Dataset extract Block Start

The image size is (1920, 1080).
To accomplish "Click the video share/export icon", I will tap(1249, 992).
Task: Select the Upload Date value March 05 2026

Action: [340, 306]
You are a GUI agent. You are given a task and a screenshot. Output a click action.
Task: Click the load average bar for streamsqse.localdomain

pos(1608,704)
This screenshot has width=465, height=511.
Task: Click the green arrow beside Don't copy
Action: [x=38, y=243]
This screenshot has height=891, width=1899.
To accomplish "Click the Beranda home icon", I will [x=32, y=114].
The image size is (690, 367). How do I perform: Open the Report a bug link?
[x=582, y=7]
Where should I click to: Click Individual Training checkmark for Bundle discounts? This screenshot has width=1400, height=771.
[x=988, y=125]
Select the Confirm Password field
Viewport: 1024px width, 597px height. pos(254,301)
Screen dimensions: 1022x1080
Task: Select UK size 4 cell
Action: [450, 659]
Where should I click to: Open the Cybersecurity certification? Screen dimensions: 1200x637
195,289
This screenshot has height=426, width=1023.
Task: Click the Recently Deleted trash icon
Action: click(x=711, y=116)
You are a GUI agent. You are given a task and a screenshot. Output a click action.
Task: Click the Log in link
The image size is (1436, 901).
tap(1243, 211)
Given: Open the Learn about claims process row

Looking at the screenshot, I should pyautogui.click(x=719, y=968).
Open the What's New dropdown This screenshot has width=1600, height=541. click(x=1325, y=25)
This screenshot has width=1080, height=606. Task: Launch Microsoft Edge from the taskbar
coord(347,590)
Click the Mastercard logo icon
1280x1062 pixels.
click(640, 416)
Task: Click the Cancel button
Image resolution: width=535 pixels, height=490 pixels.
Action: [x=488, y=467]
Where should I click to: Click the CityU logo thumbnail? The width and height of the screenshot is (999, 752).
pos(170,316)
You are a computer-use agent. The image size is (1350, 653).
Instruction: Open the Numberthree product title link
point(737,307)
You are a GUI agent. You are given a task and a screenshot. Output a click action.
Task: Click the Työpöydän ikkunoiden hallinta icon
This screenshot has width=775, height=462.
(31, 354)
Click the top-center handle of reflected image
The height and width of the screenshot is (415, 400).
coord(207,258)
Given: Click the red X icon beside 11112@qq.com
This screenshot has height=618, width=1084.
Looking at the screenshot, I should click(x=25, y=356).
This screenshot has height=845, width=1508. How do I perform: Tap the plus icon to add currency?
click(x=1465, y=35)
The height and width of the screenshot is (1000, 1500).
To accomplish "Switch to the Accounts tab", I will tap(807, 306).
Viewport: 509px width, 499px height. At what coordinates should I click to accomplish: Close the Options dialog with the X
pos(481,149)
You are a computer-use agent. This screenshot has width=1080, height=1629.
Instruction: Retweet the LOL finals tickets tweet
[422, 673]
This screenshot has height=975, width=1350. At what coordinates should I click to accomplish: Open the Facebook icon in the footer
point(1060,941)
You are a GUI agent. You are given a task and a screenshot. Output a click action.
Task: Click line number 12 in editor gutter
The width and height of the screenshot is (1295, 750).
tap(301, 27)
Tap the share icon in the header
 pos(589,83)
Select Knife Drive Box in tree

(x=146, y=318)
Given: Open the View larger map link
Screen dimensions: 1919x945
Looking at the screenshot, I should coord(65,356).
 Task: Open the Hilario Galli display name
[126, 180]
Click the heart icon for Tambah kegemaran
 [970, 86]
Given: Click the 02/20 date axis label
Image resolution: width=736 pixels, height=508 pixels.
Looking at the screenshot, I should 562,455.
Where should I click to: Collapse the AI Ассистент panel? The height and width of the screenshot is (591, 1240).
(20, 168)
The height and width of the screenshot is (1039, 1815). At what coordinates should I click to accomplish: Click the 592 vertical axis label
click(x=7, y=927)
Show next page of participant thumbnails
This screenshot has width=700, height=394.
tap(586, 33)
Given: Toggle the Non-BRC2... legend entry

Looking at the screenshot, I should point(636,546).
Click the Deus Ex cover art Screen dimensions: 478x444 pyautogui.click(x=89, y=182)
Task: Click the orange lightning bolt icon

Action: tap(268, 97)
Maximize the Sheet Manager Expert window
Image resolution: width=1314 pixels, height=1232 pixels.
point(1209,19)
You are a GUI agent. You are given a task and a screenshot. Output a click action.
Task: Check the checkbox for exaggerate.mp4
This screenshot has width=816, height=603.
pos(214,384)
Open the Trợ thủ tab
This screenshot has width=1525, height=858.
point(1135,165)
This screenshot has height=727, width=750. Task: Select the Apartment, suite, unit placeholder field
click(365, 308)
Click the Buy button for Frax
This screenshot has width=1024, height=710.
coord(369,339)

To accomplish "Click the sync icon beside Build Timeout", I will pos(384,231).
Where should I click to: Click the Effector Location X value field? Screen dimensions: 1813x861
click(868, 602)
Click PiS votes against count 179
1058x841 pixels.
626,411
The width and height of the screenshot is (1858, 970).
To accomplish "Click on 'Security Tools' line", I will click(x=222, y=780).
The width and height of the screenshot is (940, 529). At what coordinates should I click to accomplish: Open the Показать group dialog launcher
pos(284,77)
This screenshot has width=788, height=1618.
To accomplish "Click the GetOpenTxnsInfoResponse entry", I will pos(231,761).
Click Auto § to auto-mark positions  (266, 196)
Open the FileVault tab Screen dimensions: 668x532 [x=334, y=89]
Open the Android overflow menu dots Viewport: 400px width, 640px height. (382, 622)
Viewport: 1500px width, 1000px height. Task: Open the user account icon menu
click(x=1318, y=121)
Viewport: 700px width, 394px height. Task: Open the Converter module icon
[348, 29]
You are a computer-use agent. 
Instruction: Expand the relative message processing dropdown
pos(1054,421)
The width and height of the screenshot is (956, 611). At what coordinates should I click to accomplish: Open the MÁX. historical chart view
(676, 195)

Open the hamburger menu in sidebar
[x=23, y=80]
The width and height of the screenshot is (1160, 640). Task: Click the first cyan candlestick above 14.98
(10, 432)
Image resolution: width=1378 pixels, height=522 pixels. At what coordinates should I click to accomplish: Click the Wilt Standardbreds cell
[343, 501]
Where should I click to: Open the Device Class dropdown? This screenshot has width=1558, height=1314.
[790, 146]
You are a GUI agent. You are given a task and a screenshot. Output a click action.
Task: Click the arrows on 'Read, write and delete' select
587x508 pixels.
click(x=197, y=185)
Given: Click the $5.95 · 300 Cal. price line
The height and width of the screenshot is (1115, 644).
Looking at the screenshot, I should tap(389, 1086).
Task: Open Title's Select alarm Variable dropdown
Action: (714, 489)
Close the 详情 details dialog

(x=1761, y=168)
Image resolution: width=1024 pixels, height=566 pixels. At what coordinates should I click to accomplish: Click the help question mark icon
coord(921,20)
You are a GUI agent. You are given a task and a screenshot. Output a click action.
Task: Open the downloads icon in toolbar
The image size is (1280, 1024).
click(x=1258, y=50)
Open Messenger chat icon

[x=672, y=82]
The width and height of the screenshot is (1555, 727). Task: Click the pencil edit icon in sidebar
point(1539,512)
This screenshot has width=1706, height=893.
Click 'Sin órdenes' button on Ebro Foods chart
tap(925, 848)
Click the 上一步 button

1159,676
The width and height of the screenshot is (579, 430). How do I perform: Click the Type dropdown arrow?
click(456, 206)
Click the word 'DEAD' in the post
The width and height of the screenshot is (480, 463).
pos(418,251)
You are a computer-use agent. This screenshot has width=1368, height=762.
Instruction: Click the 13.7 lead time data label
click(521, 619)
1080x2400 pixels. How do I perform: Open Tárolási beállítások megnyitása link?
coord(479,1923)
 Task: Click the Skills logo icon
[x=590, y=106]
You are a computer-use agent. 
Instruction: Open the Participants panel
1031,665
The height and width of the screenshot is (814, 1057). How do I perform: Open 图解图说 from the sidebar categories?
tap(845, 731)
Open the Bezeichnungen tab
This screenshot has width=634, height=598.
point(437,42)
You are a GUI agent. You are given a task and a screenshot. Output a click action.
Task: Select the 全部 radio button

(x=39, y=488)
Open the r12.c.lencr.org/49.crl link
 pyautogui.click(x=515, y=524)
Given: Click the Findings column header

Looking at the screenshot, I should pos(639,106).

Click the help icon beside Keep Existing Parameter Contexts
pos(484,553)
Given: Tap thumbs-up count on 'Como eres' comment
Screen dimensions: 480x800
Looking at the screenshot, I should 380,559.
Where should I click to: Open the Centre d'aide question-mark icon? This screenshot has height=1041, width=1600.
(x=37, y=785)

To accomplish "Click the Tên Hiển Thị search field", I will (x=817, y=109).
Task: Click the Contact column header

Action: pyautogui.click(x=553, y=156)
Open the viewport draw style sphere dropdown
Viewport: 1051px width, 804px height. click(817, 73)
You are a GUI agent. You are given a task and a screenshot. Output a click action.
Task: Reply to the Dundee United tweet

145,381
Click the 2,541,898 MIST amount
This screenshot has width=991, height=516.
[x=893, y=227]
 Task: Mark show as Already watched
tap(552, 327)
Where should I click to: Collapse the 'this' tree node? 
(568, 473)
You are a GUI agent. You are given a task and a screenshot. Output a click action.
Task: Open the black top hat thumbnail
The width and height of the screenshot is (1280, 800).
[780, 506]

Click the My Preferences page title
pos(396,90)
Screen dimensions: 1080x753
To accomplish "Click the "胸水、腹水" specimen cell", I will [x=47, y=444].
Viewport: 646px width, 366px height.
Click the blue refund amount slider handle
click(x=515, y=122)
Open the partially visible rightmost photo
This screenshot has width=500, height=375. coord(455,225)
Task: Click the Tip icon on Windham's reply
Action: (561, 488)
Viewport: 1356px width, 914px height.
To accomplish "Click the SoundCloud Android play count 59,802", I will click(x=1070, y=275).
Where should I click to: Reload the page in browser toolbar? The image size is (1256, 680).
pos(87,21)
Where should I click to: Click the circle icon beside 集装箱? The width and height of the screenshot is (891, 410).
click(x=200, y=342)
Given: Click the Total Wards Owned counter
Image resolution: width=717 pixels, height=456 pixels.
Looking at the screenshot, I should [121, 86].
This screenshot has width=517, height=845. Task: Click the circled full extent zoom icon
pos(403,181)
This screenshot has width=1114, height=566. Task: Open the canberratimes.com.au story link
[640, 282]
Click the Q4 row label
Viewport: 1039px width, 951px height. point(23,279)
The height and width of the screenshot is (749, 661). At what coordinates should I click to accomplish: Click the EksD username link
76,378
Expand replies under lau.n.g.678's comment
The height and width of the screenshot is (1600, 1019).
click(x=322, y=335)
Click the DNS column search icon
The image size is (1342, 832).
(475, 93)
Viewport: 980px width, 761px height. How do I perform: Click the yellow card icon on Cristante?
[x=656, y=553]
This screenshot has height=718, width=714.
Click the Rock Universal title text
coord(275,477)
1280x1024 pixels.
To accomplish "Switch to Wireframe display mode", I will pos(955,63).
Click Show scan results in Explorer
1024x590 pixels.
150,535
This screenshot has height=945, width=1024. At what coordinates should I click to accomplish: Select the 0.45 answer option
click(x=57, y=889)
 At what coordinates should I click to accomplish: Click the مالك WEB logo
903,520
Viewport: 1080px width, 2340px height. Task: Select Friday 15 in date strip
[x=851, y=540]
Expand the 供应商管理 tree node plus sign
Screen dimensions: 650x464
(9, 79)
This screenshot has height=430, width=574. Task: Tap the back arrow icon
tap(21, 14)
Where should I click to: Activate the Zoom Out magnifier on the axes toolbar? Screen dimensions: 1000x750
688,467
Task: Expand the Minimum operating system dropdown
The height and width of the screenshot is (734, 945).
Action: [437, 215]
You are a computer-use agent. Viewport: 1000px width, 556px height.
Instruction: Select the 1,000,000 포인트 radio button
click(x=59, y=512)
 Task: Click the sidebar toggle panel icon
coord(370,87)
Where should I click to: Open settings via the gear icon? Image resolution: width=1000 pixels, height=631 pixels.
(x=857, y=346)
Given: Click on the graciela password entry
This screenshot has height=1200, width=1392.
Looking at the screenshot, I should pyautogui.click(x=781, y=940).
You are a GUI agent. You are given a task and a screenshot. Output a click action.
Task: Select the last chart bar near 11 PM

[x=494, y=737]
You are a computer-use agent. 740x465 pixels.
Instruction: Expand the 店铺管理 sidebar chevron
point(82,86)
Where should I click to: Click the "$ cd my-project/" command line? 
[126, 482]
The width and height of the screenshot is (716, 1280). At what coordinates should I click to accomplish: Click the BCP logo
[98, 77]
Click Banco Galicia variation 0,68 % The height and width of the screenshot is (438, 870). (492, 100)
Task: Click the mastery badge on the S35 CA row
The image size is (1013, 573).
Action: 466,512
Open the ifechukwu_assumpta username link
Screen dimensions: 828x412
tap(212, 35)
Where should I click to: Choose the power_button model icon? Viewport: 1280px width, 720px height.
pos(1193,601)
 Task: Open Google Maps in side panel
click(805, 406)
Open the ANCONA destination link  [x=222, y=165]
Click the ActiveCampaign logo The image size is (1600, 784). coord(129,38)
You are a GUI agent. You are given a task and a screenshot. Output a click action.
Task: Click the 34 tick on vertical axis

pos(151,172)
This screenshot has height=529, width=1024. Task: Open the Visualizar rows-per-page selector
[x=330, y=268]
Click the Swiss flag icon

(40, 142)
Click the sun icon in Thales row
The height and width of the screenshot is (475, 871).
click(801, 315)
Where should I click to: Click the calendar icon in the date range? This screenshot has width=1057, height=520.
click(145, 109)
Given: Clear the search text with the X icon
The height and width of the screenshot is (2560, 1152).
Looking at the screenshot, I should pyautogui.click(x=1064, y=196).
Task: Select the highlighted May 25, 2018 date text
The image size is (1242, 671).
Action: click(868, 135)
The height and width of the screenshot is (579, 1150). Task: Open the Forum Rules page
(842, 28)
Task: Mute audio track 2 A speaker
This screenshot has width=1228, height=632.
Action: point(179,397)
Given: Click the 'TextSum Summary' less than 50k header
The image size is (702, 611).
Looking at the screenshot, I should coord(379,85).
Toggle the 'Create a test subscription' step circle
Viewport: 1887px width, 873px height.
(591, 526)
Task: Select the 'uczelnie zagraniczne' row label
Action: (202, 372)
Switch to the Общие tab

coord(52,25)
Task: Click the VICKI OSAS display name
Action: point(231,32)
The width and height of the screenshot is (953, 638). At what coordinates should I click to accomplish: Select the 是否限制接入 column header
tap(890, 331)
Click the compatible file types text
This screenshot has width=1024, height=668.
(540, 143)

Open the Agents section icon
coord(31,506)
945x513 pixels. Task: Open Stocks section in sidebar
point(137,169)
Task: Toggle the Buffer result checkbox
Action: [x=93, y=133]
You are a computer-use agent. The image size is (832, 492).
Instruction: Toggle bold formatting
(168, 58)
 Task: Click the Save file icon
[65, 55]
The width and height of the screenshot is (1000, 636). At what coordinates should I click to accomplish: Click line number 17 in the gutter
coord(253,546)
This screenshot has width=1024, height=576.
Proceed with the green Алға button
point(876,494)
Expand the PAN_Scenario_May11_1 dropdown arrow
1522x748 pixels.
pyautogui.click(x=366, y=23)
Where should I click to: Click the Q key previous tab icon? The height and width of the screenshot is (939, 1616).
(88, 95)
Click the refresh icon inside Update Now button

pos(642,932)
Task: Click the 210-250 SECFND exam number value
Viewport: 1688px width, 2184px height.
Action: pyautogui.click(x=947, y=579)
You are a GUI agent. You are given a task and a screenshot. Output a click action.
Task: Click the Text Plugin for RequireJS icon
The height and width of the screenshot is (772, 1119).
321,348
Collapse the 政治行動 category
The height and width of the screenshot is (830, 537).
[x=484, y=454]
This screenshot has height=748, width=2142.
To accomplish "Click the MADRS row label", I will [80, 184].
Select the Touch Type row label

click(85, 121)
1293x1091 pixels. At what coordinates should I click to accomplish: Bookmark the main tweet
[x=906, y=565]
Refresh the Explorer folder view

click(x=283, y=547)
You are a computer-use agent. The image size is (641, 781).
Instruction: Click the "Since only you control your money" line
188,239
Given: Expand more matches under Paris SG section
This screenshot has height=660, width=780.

Dataset extract Block End

■ About this task
From the data above, output only the lines between the line containing "Click Banco Galicia" and the line containing "Task: Select the highlighted", inclusive, exactly as written.

■ Solution to the problem
Click Banco Galicia variation 0,68 % The height and width of the screenshot is (438, 870). (492, 100)
Task: Click the mastery badge on the S35 CA row
The image size is (1013, 573).
Action: 466,512
Open the ifechukwu_assumpta username link
Screen dimensions: 828x412
tap(212, 35)
Where should I click to: Choose the power_button model icon? Viewport: 1280px width, 720px height.
pos(1193,601)
 Task: Open Google Maps in side panel
click(805, 406)
Open the ANCONA destination link  [x=222, y=165]
Click the ActiveCampaign logo The image size is (1600, 784). coord(129,38)
You are a GUI agent. You are given a task and a screenshot. Output a click action.
Task: Click the 34 tick on vertical axis

pos(151,172)
This screenshot has height=529, width=1024. Task: Open the Visualizar rows-per-page selector
[x=330, y=268]
Click the Swiss flag icon

(40, 142)
Click the sun icon in Thales row
The height and width of the screenshot is (475, 871).
click(801, 315)
Where should I click to: Click the calendar icon in the date range? This screenshot has width=1057, height=520.
click(145, 109)
Given: Clear the search text with the X icon
The height and width of the screenshot is (2560, 1152).
Looking at the screenshot, I should pyautogui.click(x=1064, y=196).
Task: Select the highlighted May 25, 2018 date text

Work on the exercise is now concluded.